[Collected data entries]
▼

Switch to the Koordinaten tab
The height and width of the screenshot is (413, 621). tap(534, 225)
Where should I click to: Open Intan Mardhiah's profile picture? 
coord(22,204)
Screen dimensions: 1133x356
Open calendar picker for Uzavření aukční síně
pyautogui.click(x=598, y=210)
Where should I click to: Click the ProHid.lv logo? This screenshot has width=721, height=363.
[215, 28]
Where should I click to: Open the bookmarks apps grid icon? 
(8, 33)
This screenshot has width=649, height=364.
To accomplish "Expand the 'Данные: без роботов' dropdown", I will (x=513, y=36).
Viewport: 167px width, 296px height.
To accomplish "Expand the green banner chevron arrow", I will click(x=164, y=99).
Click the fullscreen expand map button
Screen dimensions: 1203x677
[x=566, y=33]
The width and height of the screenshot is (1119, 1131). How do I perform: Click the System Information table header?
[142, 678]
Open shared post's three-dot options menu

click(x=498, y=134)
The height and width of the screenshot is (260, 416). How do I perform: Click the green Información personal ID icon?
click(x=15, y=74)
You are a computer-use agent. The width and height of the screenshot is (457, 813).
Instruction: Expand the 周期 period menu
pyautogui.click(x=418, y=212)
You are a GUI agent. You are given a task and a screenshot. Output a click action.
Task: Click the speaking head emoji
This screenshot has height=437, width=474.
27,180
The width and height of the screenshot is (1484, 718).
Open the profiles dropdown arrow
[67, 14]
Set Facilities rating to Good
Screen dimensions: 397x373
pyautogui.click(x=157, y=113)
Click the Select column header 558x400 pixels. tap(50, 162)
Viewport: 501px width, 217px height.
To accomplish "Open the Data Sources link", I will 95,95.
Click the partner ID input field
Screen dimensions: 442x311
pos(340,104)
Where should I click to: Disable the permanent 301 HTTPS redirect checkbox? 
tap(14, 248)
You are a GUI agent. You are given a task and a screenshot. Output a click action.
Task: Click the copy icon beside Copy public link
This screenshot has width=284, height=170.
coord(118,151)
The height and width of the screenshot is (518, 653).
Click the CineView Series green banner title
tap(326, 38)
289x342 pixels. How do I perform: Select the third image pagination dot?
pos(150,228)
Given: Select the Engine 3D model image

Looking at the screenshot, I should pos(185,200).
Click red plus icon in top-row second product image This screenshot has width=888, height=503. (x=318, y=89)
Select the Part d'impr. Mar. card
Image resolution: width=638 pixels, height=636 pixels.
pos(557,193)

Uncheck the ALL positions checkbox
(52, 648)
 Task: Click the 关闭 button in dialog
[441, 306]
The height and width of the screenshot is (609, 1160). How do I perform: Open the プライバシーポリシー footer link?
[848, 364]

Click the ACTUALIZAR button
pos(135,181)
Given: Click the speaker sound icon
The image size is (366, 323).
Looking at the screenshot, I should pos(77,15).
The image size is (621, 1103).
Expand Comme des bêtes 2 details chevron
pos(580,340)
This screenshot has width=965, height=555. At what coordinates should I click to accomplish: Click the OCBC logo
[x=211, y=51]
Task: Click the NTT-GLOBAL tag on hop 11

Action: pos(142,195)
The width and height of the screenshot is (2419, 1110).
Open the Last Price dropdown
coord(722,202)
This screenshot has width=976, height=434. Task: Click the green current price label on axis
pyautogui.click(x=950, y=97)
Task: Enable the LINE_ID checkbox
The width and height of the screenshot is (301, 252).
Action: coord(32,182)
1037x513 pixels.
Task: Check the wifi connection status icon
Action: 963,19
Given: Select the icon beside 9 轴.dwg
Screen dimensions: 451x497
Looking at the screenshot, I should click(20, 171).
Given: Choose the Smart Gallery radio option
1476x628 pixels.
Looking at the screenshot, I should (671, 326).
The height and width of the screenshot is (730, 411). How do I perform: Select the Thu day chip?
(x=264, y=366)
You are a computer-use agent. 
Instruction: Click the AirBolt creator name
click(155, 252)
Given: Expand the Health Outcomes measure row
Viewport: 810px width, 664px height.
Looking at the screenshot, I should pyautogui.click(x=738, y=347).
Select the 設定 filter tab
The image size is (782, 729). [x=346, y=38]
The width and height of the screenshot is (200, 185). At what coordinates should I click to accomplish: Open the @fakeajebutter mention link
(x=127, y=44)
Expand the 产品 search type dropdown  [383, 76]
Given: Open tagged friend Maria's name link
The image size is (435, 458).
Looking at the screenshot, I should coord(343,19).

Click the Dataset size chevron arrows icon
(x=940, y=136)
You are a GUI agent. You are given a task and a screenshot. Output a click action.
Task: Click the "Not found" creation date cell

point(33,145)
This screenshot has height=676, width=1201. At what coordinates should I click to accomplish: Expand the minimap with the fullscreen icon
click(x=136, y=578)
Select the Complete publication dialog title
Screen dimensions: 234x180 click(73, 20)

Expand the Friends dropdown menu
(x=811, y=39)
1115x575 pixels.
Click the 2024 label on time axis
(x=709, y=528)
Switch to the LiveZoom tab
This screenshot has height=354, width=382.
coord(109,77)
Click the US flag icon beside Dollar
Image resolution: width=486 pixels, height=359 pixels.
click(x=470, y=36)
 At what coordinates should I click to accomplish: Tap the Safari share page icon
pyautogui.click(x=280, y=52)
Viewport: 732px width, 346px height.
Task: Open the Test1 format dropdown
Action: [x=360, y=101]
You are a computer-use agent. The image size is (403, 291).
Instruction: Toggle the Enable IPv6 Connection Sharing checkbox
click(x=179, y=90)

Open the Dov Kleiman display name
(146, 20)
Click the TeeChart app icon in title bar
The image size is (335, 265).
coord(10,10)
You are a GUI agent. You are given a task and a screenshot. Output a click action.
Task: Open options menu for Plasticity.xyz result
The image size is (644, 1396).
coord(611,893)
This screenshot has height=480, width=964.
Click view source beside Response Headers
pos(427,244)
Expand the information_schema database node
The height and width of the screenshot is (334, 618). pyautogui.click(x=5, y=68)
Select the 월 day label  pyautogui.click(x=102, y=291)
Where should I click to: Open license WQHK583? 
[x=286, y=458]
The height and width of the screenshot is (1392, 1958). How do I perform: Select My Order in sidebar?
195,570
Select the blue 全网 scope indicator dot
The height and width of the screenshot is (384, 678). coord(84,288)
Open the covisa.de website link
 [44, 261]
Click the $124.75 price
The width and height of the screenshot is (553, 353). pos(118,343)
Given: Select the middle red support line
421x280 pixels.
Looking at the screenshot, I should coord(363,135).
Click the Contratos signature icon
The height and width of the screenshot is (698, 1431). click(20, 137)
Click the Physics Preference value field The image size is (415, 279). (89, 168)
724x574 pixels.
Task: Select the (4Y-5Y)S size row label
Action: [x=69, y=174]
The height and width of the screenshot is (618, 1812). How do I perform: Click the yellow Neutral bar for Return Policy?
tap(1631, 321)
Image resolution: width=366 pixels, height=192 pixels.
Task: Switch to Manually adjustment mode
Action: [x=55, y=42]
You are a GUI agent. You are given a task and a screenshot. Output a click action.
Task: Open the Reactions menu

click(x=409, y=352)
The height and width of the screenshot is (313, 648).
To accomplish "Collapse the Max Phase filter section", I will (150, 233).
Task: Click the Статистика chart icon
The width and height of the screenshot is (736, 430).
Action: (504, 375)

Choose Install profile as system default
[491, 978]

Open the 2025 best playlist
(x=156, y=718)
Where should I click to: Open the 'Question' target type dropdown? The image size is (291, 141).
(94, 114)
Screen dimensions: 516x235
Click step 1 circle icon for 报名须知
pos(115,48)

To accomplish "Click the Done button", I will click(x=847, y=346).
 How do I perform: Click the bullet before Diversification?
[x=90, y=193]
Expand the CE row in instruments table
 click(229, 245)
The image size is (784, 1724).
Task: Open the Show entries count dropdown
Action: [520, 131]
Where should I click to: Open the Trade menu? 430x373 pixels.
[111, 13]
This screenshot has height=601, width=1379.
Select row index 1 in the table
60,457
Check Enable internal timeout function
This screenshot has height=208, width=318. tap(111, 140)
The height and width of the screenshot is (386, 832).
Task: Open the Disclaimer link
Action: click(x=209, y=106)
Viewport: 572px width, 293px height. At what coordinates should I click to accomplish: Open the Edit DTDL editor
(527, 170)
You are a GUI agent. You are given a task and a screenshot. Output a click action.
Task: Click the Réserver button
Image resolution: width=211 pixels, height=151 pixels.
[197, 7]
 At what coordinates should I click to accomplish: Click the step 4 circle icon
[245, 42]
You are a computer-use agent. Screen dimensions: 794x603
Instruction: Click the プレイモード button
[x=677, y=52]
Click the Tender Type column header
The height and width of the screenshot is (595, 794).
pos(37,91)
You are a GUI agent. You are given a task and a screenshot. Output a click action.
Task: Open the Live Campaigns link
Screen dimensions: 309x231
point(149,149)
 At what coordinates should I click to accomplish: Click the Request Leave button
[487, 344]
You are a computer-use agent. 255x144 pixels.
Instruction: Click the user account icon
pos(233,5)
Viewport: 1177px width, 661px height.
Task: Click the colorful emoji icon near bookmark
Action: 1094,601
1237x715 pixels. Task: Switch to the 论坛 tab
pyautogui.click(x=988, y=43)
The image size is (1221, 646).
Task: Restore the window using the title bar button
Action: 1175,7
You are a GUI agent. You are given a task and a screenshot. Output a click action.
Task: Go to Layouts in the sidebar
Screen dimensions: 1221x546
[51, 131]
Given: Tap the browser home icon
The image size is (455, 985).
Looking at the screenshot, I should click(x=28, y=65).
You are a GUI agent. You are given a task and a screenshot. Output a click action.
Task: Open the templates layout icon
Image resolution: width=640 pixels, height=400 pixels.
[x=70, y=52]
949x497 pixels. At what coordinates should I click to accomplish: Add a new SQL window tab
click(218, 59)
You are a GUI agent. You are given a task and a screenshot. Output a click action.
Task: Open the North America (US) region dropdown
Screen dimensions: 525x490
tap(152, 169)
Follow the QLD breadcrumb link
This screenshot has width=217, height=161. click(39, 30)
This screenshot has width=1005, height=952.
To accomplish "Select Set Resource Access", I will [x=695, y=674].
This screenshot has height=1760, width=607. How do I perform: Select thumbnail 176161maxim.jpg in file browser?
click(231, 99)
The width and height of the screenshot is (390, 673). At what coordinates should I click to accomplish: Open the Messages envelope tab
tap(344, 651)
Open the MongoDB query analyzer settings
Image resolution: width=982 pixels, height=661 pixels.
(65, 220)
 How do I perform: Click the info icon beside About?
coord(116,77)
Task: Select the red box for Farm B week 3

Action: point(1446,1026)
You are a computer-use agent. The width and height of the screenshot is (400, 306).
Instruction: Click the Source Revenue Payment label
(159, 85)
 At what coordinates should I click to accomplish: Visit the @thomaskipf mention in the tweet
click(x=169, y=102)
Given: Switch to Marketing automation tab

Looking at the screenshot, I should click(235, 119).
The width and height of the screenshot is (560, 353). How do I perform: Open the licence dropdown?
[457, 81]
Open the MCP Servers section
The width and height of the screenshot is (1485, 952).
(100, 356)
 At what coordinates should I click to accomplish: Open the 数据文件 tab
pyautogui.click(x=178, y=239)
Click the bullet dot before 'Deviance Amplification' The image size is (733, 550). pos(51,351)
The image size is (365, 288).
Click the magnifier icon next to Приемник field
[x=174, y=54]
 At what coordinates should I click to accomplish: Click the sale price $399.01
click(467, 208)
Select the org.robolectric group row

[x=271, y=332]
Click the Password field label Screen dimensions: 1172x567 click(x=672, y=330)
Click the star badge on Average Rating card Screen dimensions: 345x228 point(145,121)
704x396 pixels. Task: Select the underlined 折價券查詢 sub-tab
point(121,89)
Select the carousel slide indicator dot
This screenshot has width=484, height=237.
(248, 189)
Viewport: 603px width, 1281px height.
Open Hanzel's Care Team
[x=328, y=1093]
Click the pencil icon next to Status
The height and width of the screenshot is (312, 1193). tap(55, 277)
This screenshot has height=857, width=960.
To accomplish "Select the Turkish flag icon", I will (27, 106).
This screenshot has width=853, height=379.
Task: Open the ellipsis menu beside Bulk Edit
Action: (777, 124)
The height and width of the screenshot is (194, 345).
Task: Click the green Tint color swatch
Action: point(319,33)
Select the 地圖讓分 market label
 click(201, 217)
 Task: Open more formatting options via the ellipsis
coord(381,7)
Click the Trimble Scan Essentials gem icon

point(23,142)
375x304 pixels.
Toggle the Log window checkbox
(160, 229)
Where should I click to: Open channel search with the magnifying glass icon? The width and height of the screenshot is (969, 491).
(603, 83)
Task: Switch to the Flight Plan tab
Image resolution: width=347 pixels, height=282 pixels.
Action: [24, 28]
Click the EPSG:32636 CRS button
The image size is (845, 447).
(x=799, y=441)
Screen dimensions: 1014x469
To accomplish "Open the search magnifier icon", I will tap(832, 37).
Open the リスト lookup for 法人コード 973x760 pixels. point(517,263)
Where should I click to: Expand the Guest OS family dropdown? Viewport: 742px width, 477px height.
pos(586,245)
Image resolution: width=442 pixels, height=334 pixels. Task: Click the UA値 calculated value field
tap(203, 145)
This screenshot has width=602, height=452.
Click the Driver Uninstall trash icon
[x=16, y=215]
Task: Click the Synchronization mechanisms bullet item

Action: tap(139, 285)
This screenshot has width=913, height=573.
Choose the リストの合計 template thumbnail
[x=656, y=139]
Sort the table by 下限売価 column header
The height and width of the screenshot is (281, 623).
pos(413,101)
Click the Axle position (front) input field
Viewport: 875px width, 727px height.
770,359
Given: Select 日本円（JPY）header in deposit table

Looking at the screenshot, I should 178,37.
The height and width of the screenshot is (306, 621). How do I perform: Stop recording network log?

▲

§ **Exercise directions**: Whichever lines of the records above hold the word "computer" should all be copied out.

§ **Exercise solution**:
You are a computer-use agent. The width and height of the screenshot is (457, 813).
You are a computer-use agent. 
You are a computer-use agent. The image size is (403, 291).
You are a computer-use agent. Screen dimensions: 794x603
You are a computer-use agent. 255x144 pixels.
You are a computer-use agent. The width and height of the screenshot is (400, 306).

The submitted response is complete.